**WHAT THE EXERCISE ASKS:**
The answer must repeat every record exactly, with all pictures omitted.

*** MATERIALS PROVIDED Section Begins ***

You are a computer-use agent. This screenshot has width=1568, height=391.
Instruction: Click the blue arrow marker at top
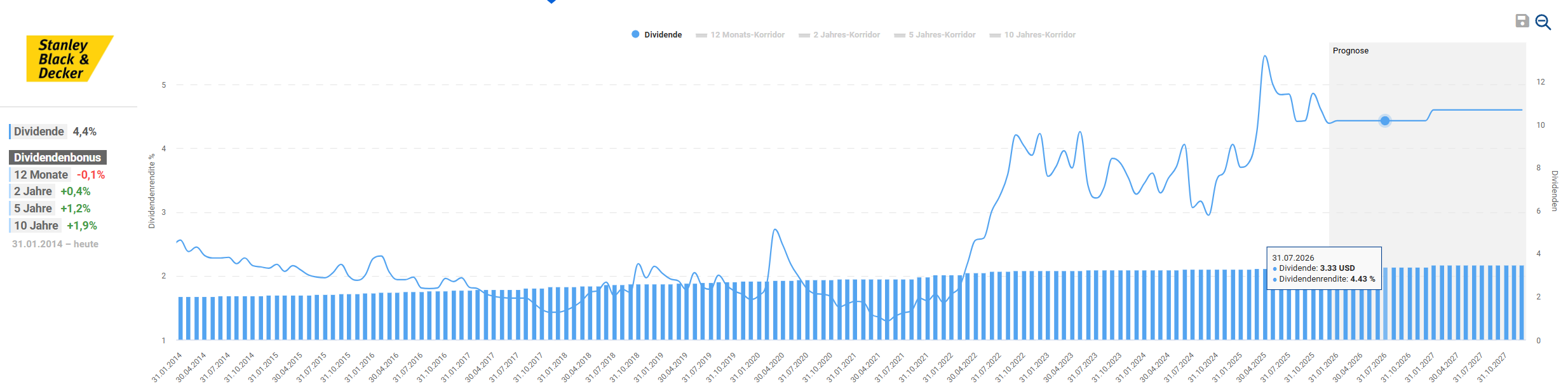tap(551, 1)
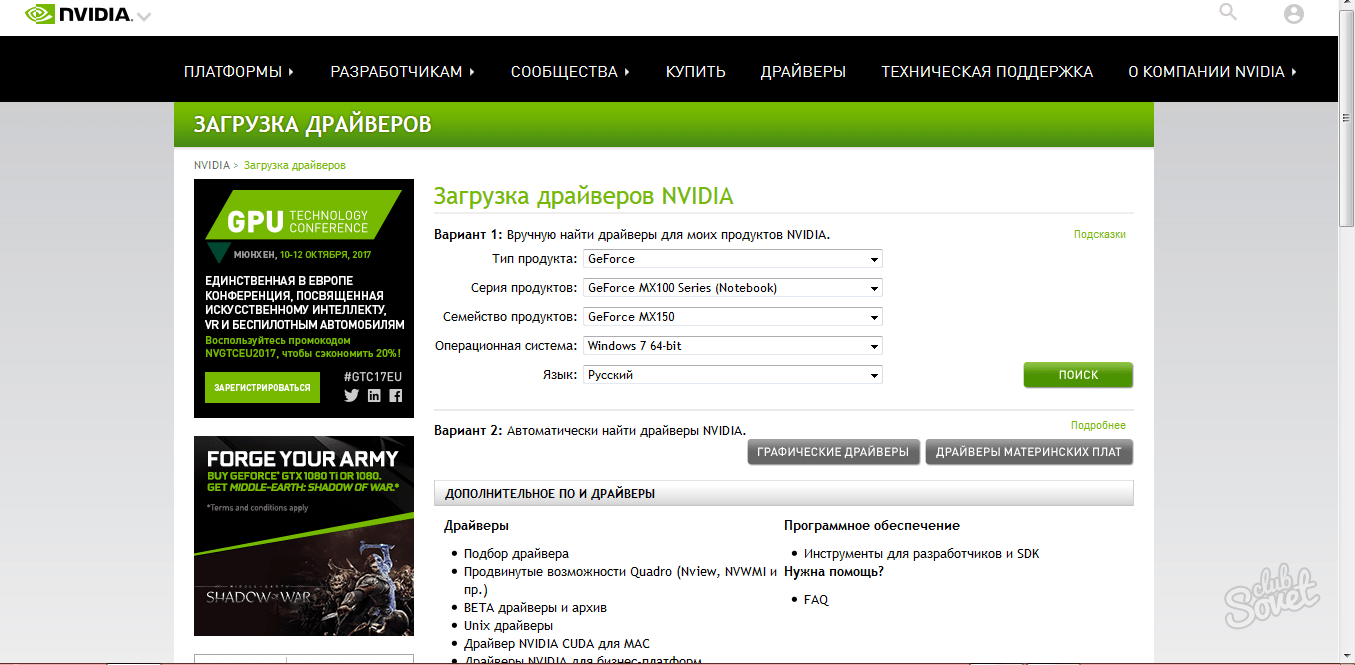Click the Shadow of War banner
The width and height of the screenshot is (1355, 665).
(304, 536)
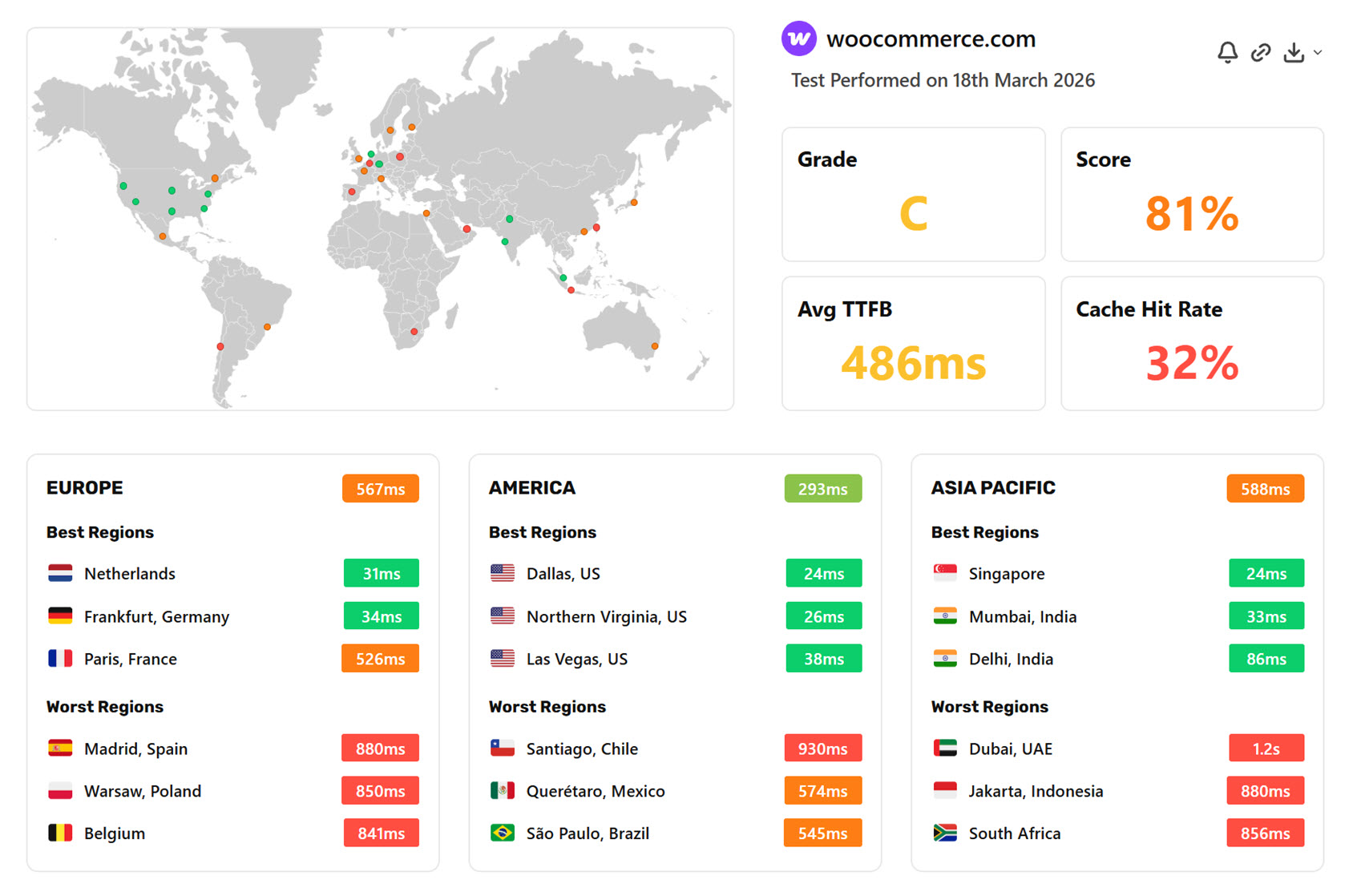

*** MATERIALS PROVIDED Section Ends ***

**REPLY TO THE EXERCISE:**
You are a computer-use agent. This screenshot has width=1568, height=391.
Instruction: Click the blue arrow marker at top
tap(551, 1)
Click the Shadow of War banner
The width and height of the screenshot is (1355, 665).
(304, 536)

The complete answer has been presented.